# WORK TO DO
In the stretch of the records from the line containing "You are a GUI" through the end of the records, switch "bug report" to "feedback" and reproduce those lines with everything else unchanged, leaving the pictures out of your answer.

Lines of data
○ ○ ○ ○
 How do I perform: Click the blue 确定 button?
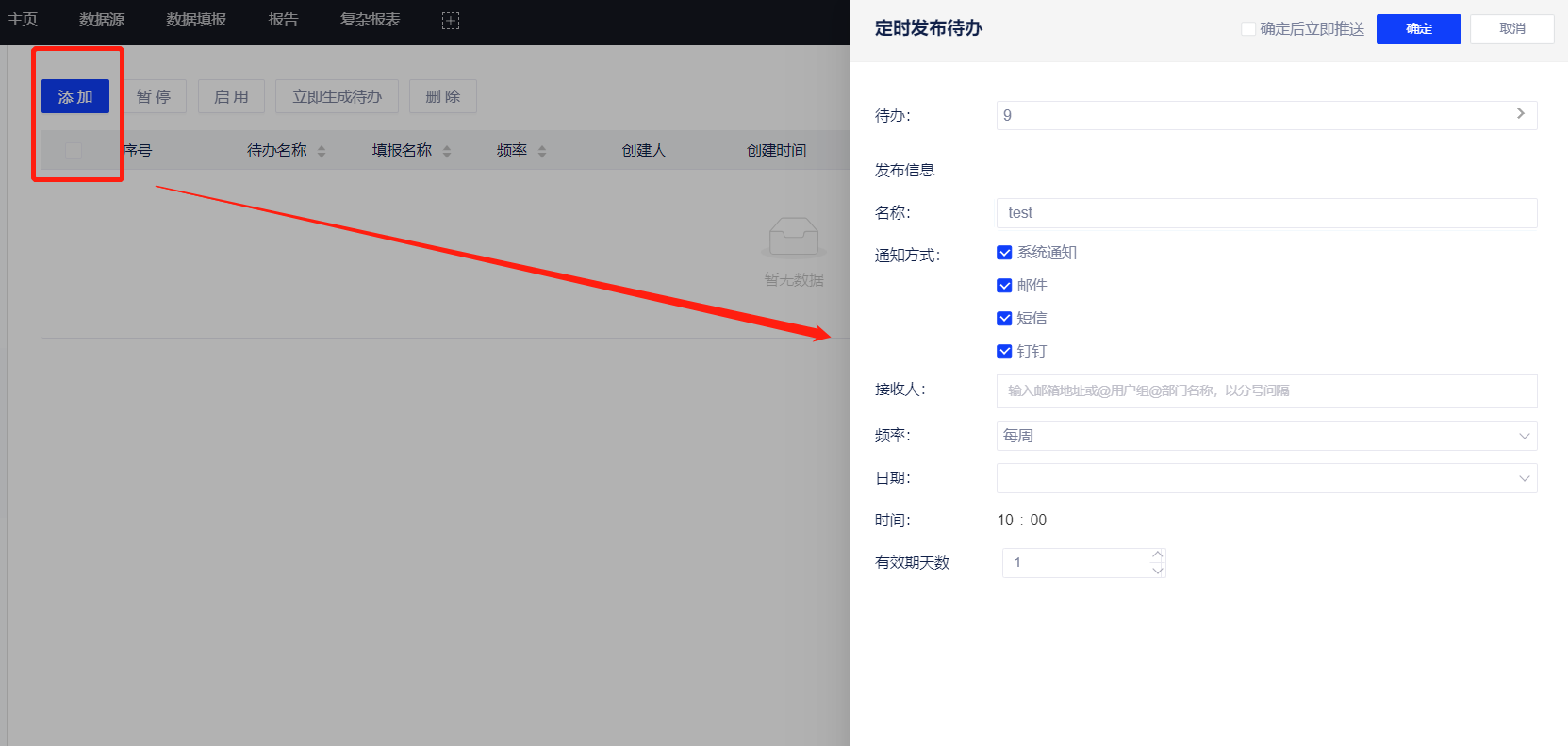point(1418,29)
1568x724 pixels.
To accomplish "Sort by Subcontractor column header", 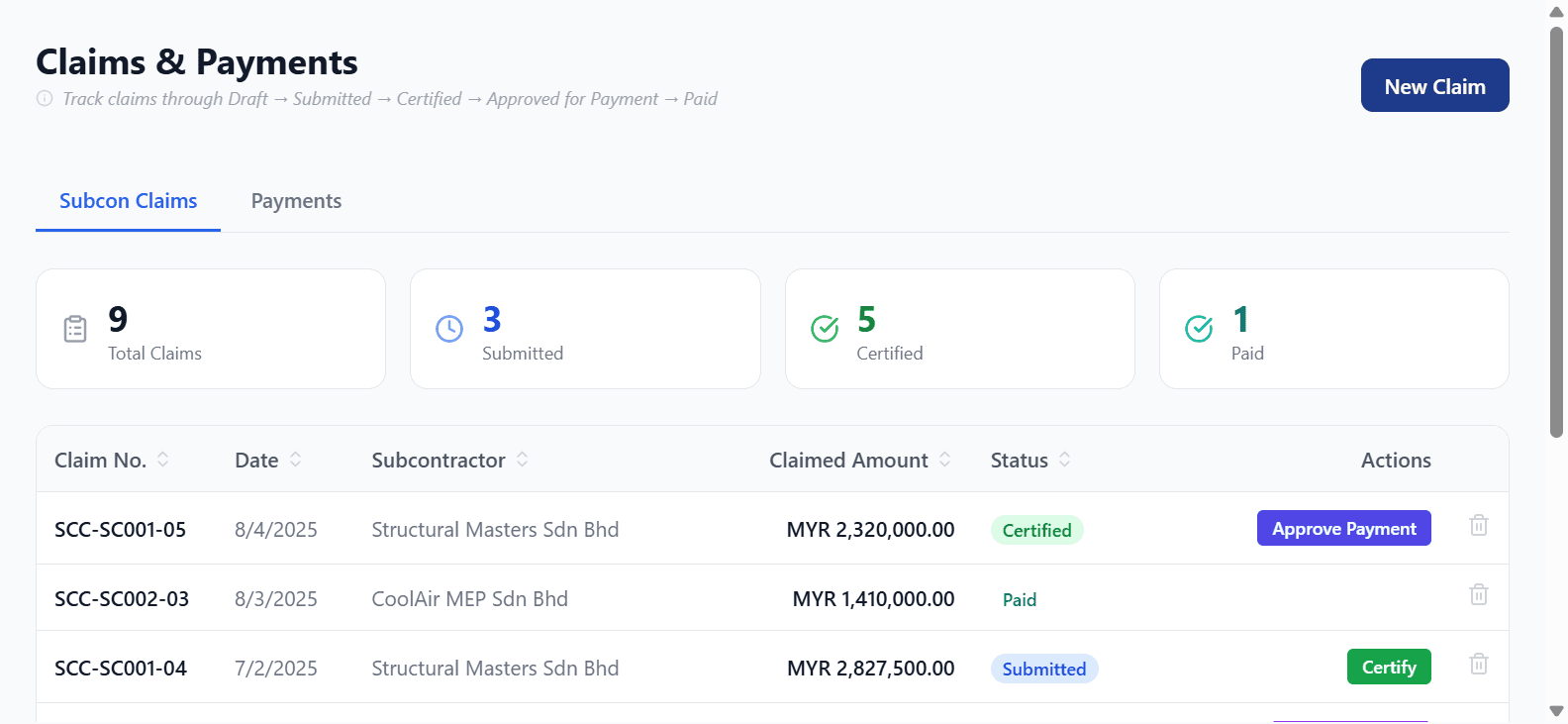I will (450, 460).
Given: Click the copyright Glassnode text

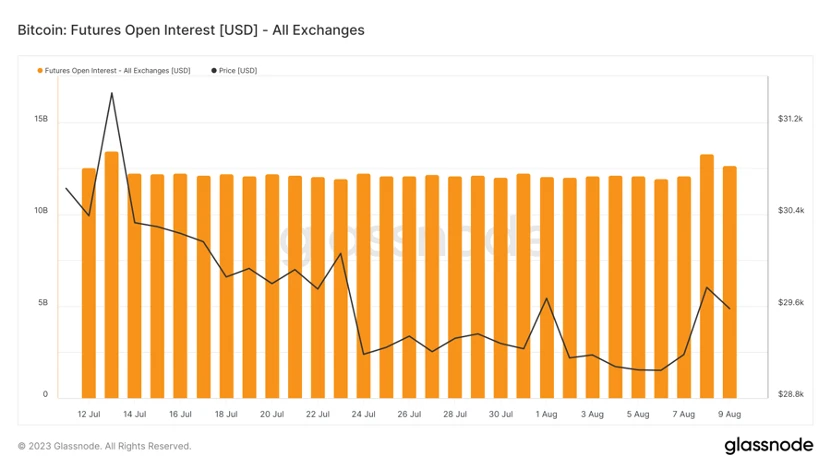Looking at the screenshot, I should (x=104, y=446).
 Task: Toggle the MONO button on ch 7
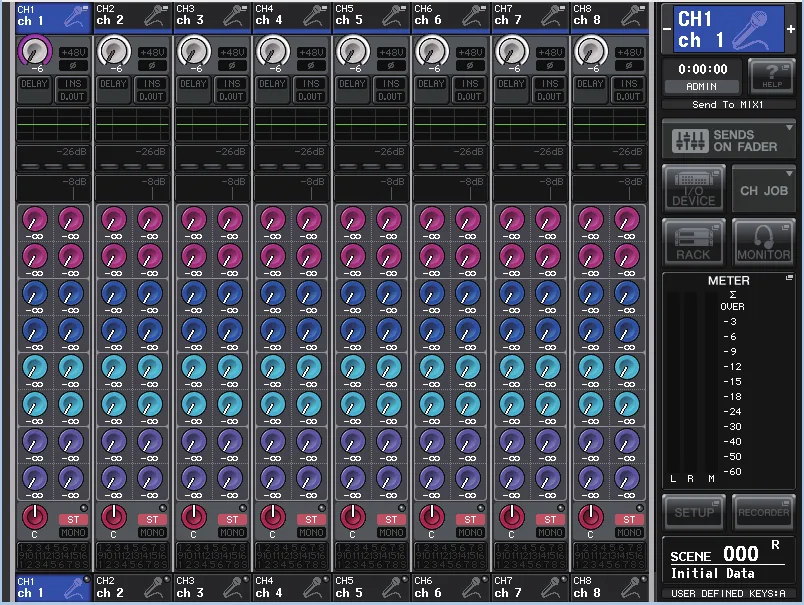(550, 533)
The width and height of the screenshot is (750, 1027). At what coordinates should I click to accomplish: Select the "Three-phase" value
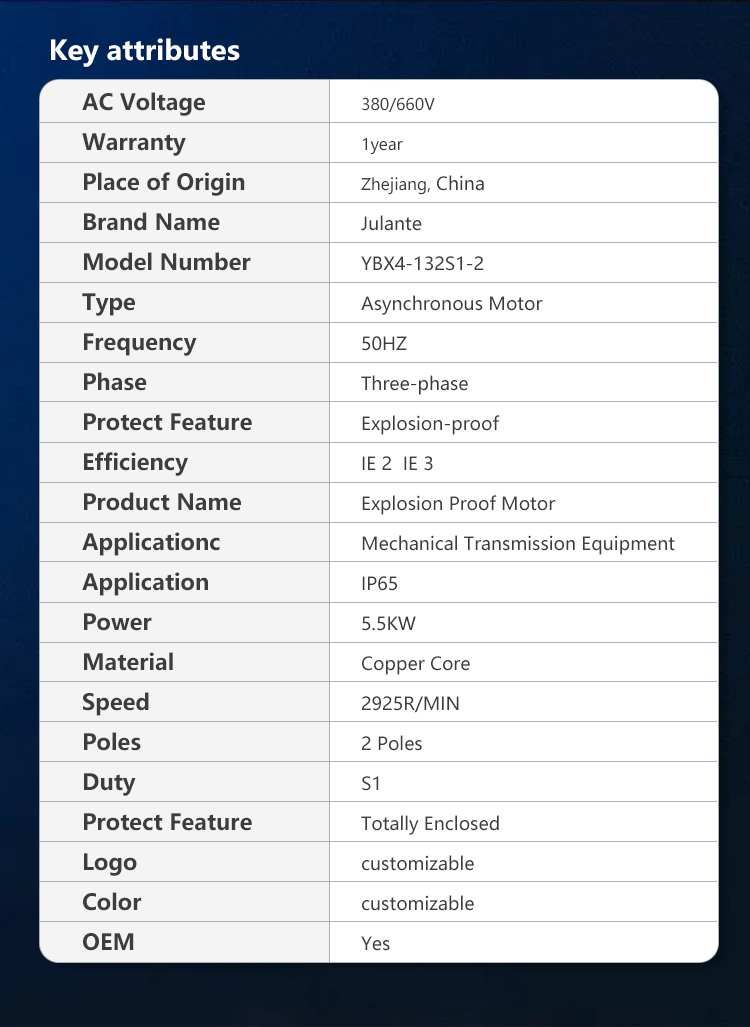point(414,384)
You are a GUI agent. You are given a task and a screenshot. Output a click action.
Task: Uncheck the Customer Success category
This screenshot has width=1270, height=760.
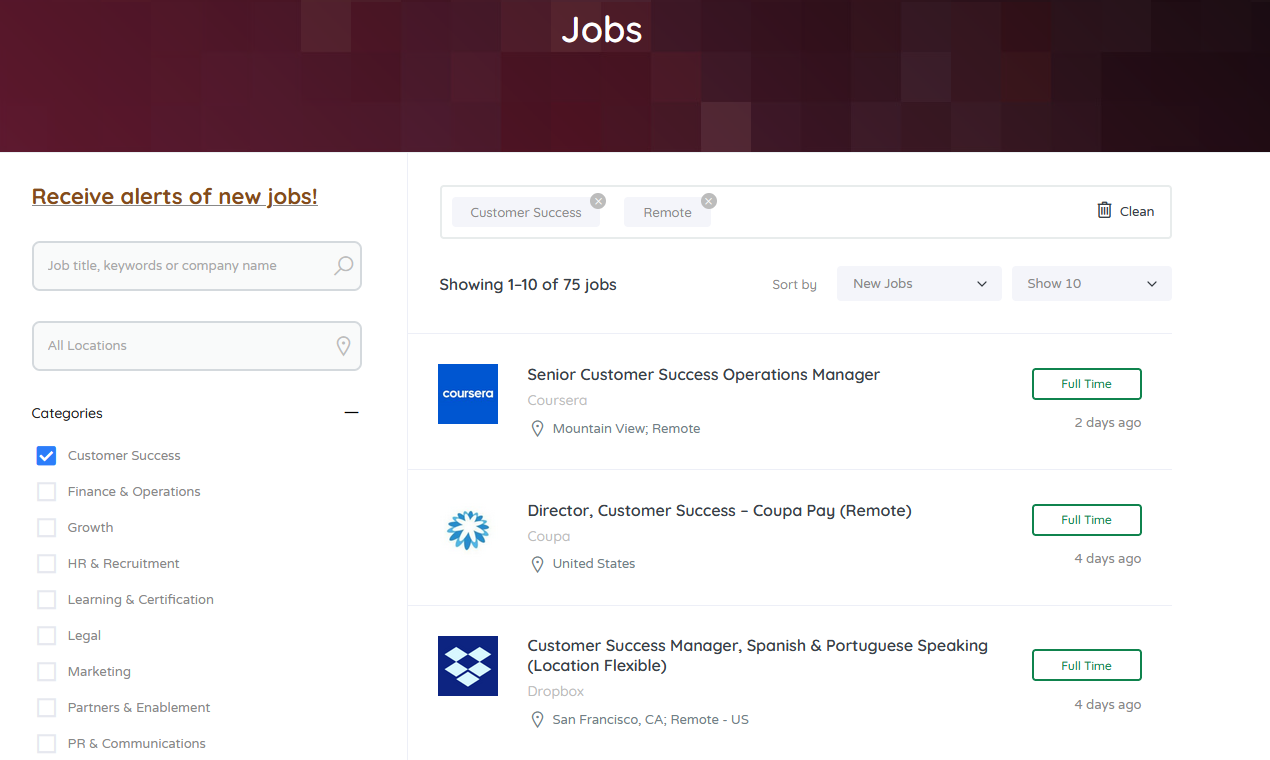click(x=46, y=455)
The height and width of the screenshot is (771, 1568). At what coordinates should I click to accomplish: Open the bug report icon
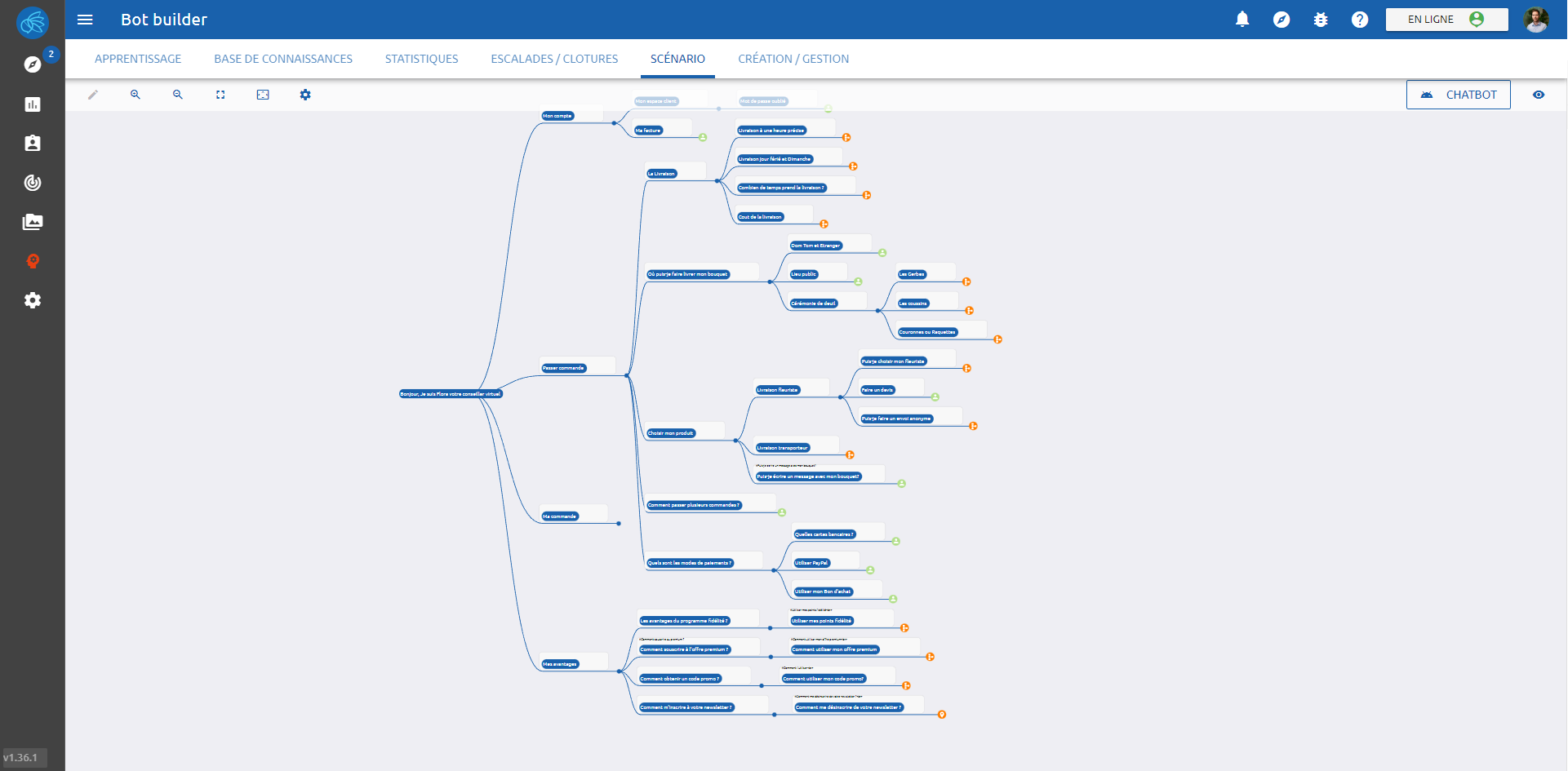pyautogui.click(x=1321, y=20)
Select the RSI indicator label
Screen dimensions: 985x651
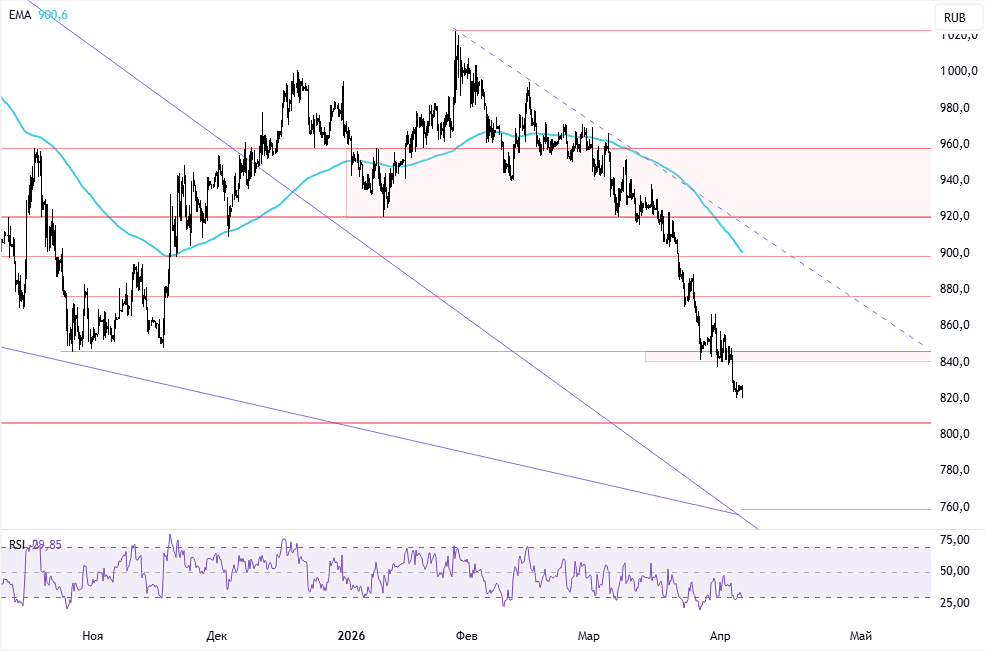16,544
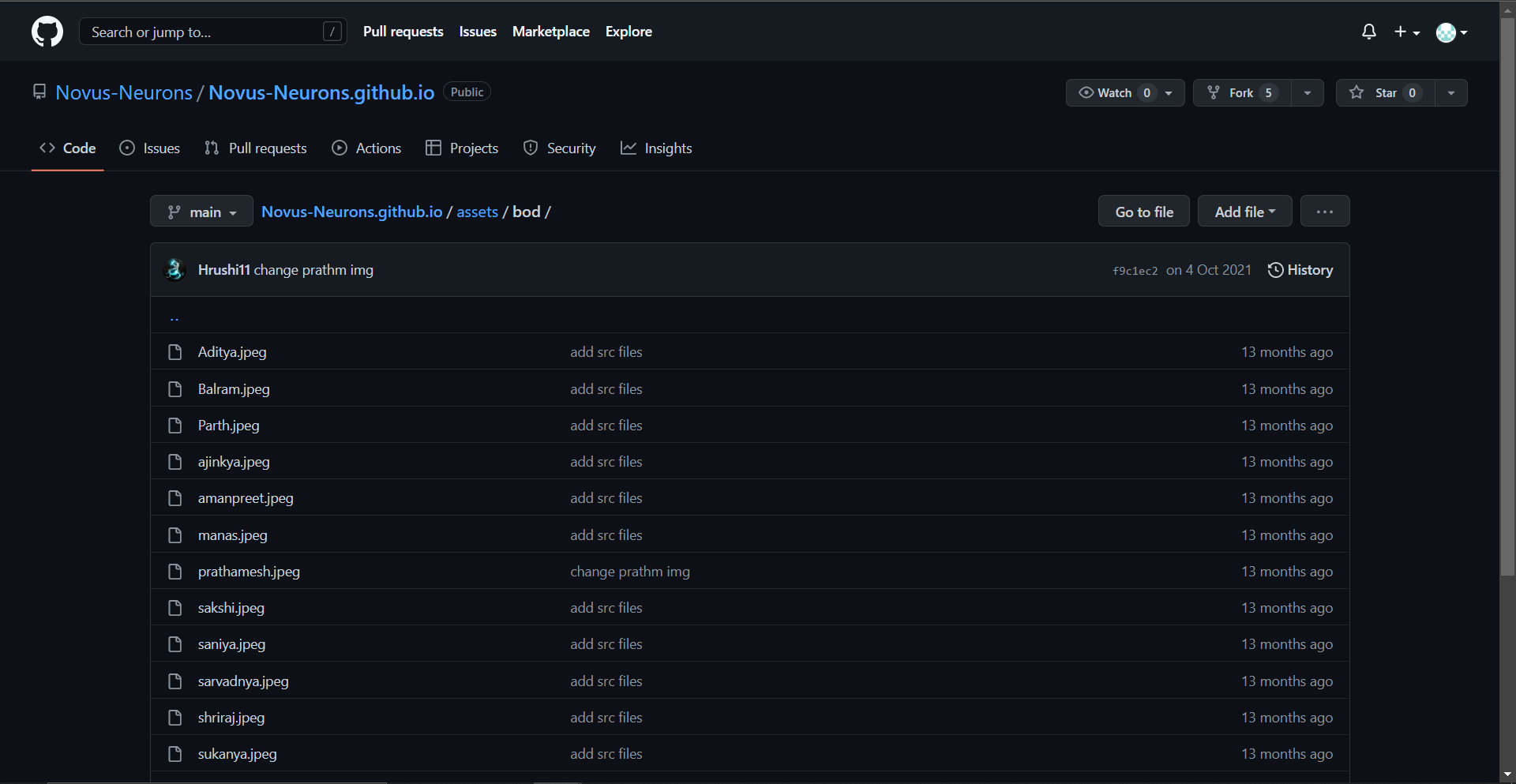Select the Marketplace menu item
This screenshot has height=784, width=1516.
coord(550,31)
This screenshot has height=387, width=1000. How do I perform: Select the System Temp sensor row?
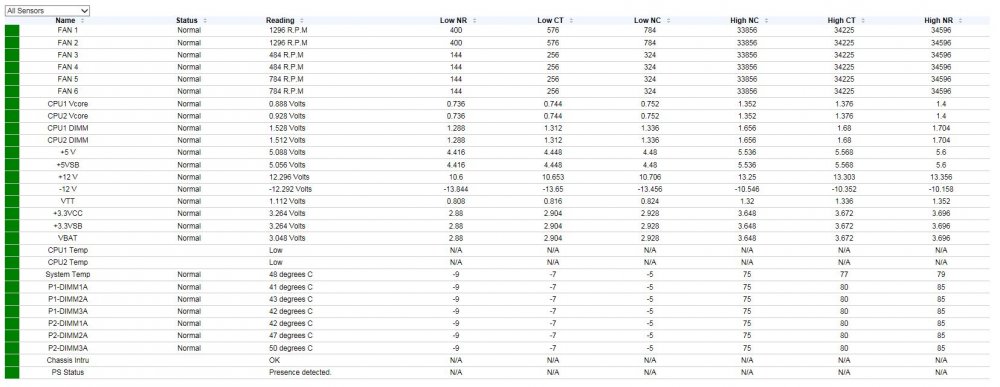click(x=497, y=274)
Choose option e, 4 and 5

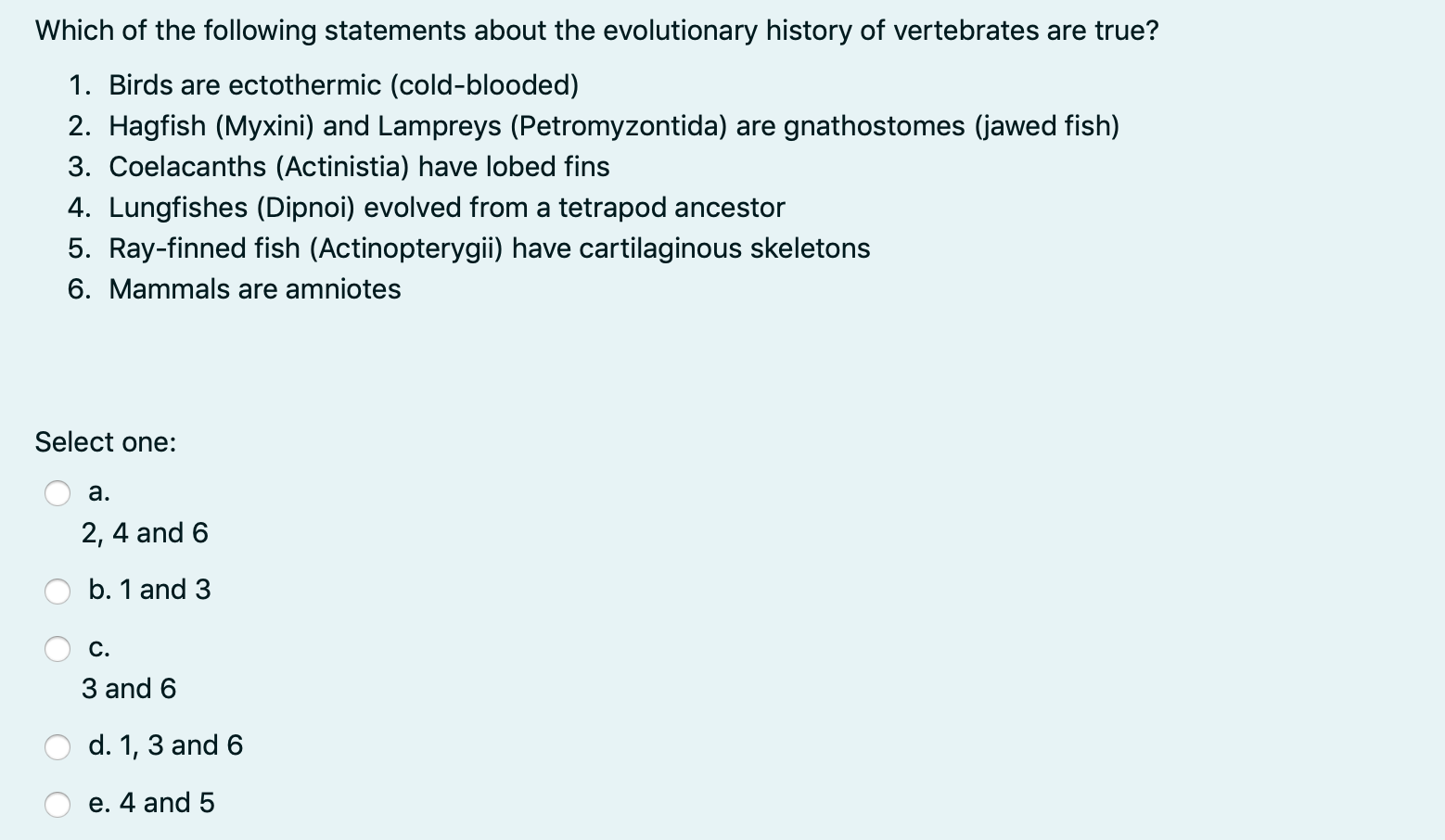(x=58, y=805)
○ ○ ○ ○
# EXERCISE SOLUTION
You are a GUI agent. You are given a task and a screenshot. Output a click action.
Task: Uncheck the Customer Success category
This screenshot has width=1270, height=760.
click(x=46, y=455)
The height and width of the screenshot is (771, 1568). At what coordinates should I click to accomplish: Open the feedback icon
pyautogui.click(x=1321, y=20)
Select the RSI indicator label
Screen dimensions: 985x651
16,544
Select the Marketplace menu item
This screenshot has height=784, width=1516.
coord(550,31)
This screenshot has height=387, width=1000. How do I perform: Select the System Temp sensor row?
click(x=497, y=274)
Choose option e, 4 and 5

(x=58, y=805)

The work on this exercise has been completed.